## Requirements
According to the entry on the year 721, who defeated the Muslim forces at the Battle of Toulouse?

## Reading passage
• • •
Year 721 (DCCXXI) was a common year starting on Wednesday (link will display the full calendar) of the Julian calendar. The denomination 721 for this year has been used since the early medieval period, when the Anno Domini calendar era became the prevalent method in Europe for naming years.

Events 
 By place 
 Europe 
 February 13 – King Chilperic II dies at Attigny (Ardennes), after a five-year reign. He is succeeded by Theuderic IV, infant son of Dagobert III, as Merovingian ruler of the Franks, under the control of the mayor of the palace, Charles Martel.
 Summer – Charles Martel restores the authority of the Austrasian palace throughout the Frankish Kingdom, including against Frankish-claimed Aquitaine and Provence (Southern France). He exiles Rigobert, bishop of Reims, to Gascony.
 June 9 – Battle of Toulouse: After besieging Toulouse for three months, Muslim forces under governor (wali) Al-Samh ibn Malik al-Khawlani are defeated by Eudes, duke of Aquitaine, preventing the extension of Umayyad control over Gaul.
 Anbasa ibn Suhaym Al-Kalbi is appointed governor of Al-Andalus, after the death of Al-Samh. The Muslims under Abdul Rahman al-Ghafiqi withdraw to Narbonne. The Visigothic duke Amrus of the Lerida area recognises Umayyad rule.
• • •
## Stored entries
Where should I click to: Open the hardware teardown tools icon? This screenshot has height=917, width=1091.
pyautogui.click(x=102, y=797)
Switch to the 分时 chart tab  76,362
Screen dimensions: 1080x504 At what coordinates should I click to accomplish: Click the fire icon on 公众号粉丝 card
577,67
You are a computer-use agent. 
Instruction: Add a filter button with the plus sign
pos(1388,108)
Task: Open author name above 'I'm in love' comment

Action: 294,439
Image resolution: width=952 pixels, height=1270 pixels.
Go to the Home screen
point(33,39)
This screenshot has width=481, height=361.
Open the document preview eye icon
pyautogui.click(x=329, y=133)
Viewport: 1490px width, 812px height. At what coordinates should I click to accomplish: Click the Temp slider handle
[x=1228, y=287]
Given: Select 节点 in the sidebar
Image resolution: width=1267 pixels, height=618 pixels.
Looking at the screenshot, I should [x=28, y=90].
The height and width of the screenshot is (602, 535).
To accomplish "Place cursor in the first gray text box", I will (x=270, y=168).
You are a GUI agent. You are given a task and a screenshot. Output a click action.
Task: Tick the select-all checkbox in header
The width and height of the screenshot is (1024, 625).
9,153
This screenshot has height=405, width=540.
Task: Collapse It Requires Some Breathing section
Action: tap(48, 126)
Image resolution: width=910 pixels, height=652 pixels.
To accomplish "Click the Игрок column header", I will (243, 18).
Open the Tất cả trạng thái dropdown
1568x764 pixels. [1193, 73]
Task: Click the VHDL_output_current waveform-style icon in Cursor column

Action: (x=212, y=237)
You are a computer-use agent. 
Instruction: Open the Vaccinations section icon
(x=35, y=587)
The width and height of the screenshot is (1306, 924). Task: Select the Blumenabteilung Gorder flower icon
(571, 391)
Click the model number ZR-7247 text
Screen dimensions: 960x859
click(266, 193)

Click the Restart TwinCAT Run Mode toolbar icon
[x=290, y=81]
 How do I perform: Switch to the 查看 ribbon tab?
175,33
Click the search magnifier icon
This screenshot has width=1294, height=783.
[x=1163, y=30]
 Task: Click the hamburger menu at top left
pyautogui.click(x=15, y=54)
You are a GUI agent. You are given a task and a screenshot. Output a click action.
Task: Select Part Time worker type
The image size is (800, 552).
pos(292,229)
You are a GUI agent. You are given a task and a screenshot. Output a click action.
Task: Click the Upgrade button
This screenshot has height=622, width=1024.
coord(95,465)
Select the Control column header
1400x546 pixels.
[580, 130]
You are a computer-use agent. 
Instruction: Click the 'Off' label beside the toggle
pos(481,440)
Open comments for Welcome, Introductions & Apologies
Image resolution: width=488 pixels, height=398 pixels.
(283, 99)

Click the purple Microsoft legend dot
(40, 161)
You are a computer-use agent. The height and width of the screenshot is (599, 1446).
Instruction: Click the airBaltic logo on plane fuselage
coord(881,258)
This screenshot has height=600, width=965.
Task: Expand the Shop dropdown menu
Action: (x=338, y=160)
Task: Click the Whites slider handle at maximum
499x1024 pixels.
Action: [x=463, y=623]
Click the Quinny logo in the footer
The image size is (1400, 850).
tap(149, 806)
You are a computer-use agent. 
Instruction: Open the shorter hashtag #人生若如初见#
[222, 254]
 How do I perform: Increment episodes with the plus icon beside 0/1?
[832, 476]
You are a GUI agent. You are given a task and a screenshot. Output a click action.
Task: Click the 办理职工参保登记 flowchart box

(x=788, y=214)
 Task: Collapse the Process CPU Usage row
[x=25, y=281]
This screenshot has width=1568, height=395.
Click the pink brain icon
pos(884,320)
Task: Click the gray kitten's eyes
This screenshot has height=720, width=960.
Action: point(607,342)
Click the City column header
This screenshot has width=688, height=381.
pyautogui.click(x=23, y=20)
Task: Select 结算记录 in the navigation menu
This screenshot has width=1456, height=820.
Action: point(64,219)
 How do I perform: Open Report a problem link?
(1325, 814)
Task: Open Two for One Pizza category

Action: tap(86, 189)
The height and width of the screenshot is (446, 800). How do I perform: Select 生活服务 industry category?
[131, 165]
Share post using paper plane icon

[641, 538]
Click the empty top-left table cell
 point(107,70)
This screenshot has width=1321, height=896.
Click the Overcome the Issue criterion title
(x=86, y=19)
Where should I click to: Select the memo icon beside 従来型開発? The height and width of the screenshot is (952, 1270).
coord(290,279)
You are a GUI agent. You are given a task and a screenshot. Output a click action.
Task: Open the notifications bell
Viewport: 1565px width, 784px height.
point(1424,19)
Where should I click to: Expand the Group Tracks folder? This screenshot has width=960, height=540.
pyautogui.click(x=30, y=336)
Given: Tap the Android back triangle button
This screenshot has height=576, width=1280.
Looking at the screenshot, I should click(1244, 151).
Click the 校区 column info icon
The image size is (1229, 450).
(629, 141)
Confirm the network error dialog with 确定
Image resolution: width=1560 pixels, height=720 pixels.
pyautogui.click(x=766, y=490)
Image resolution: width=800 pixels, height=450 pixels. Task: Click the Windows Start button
• • •
## Solution
Eudes, duke of Aquitaine.